There are three issues before this Court involving the Durham Lease, these being:

Did the drilling of the EE# 22-1 well on the Shell Lease serve to develop the Durham Lease? Were the Defendants sufficiently put in default for failing to develop the Durham Lease? And finally, did the Durham Lease produce in paying quantities?

These issues will be discussed separately.

A. Did the Drilling of the EE# 22-1 Well on the Shell Lease Serve to Develop the Durham Lease?

The Defendants argue that the trial judge erred in finding that the EE# 22-1 well did not develop the Durham Lease. The Defendants assert that evidence establishes that the drilling of the EE# 22-1 well on the Shell Lease fulfilled their obligation to develop the Durham Lease.

1. Law.

In Taussig v. Goldking Properties Co., 495 So.2d 1008, 1014-15 (La.App. 3 Cir. 1986), writ denied, 502 So.2d 111 (La. 1987), this court discussed a mineral lessee's duty to develop the producing formation:

After production in paying quantities has been obtained from a mineral formation, it is the duty of the lessee to develop the producing formation as a reasonably prudent operator, taking into consideration both his own interests and those of the lessor.
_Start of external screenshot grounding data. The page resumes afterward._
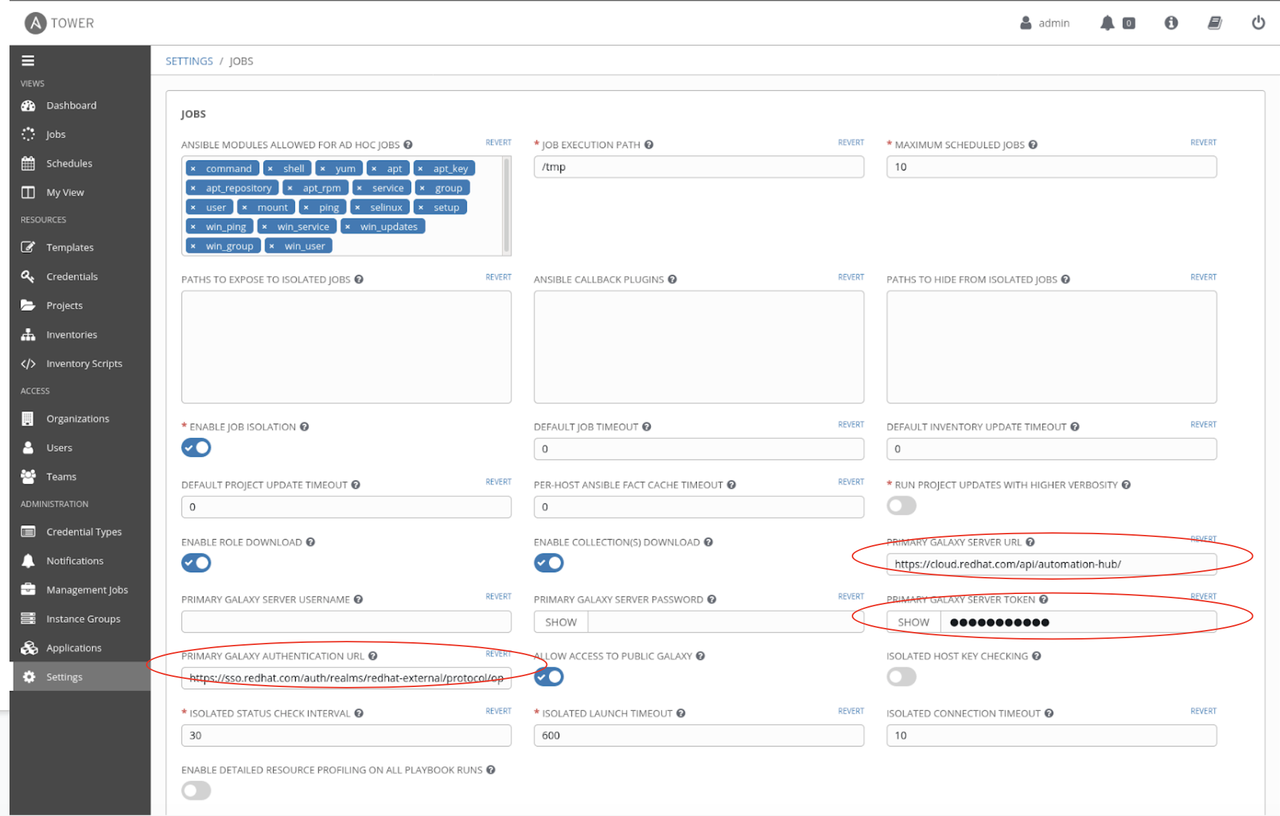Click the SETTINGS breadcrumb link

click(189, 61)
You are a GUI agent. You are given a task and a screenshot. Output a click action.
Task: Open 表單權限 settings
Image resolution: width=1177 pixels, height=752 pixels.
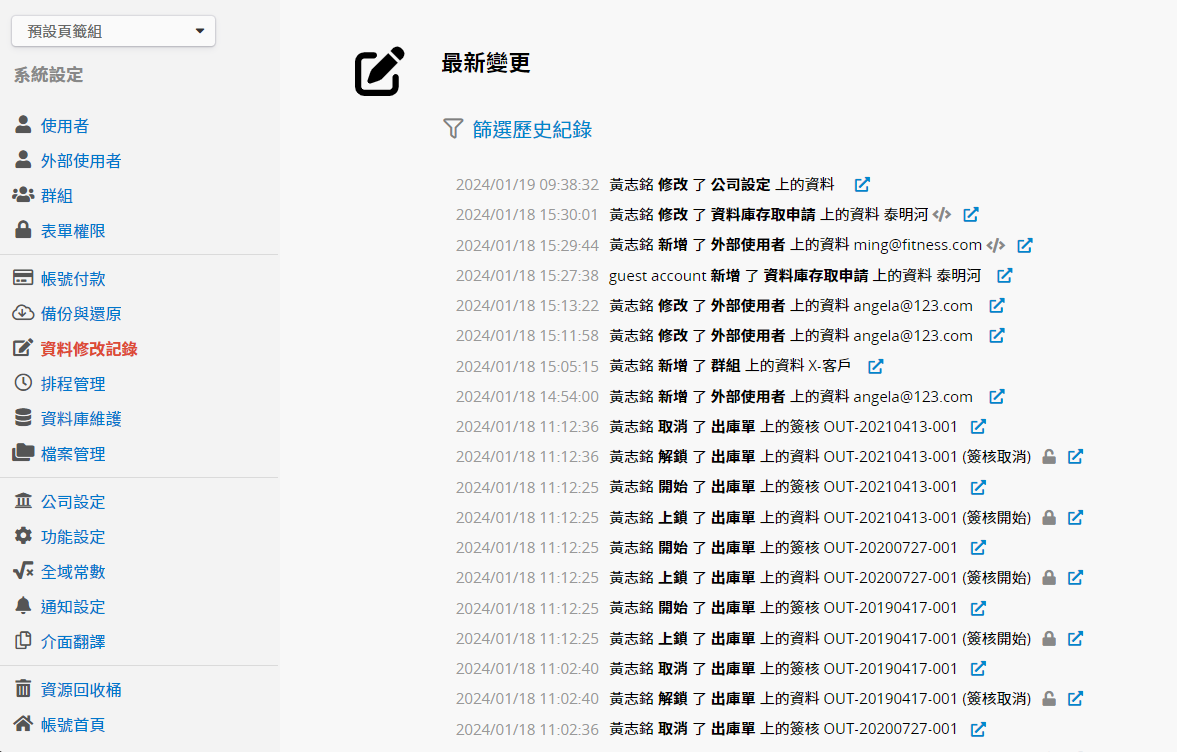72,231
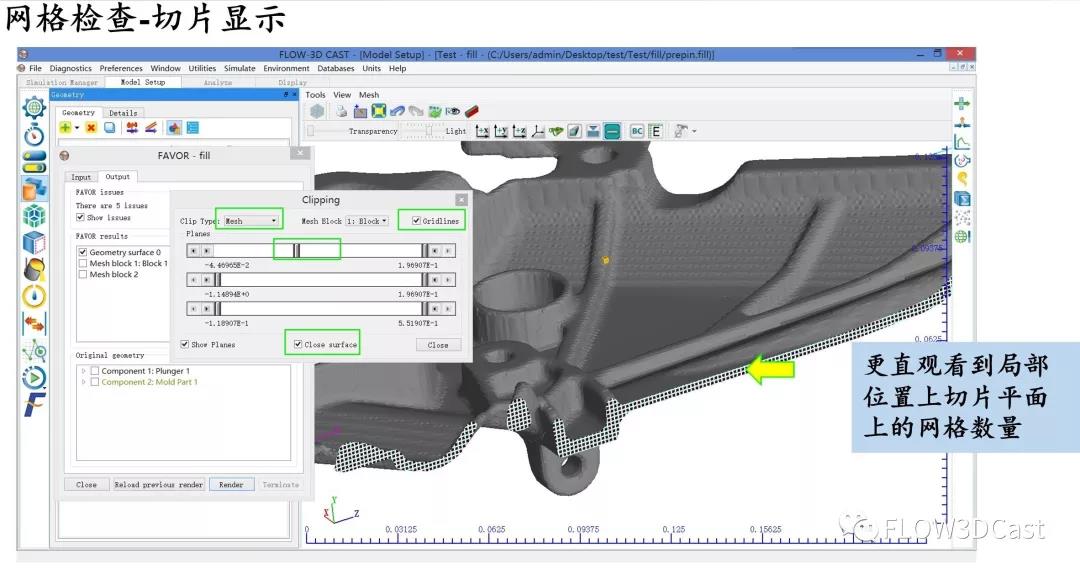Viewport: 1080px width, 574px height.
Task: Click the printer icon in the toolbar
Action: click(341, 111)
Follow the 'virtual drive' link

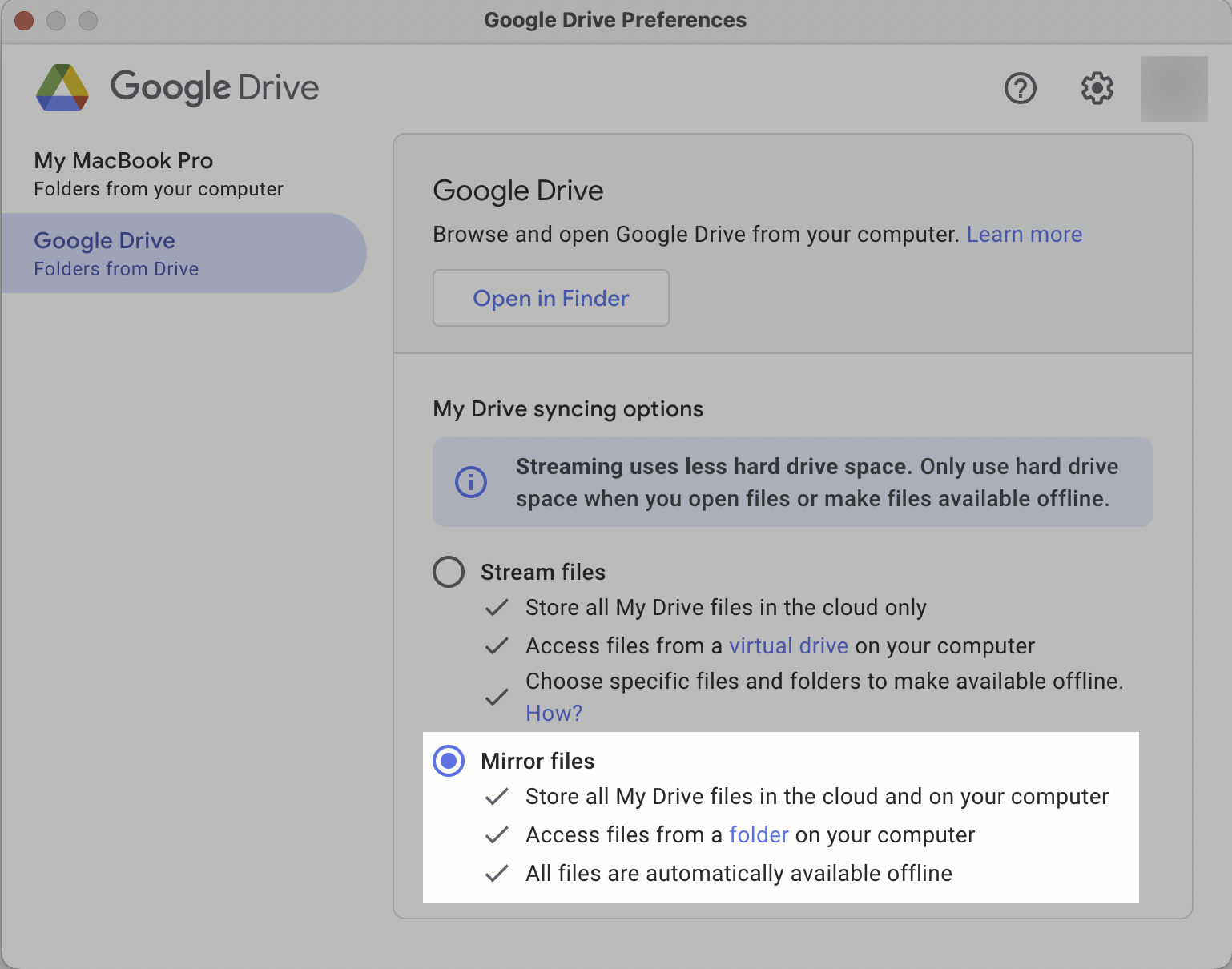pyautogui.click(x=788, y=646)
To fulfill the development duty under the law, a lessee has the obligation to develop known mineral producing formations in the manner of a reasonable, prudent operator and to explore and test all portions of the leased premises after discovery of minerals in paying quantities in the manner of a reasonable, prudent operator. Vetter v. Morrow, 361 So.2d 898 (La.App. 2nd Cir.1978). Public policy dictates the necessity of the principle of "reasonable development" to give effect to the parties' intent in confecting a mineral lease, to assure the reasonable development of Louisiana's natural resources, and to prevent the removal of property from commerce. Dawes v. Hale, 421 So.2d 1208 (La.App. 2nd Cir.1982). Therefore, under R.S. 31:122 there is an implied covenant of every mineral lease that the lessee has a duty to develop the leased premises.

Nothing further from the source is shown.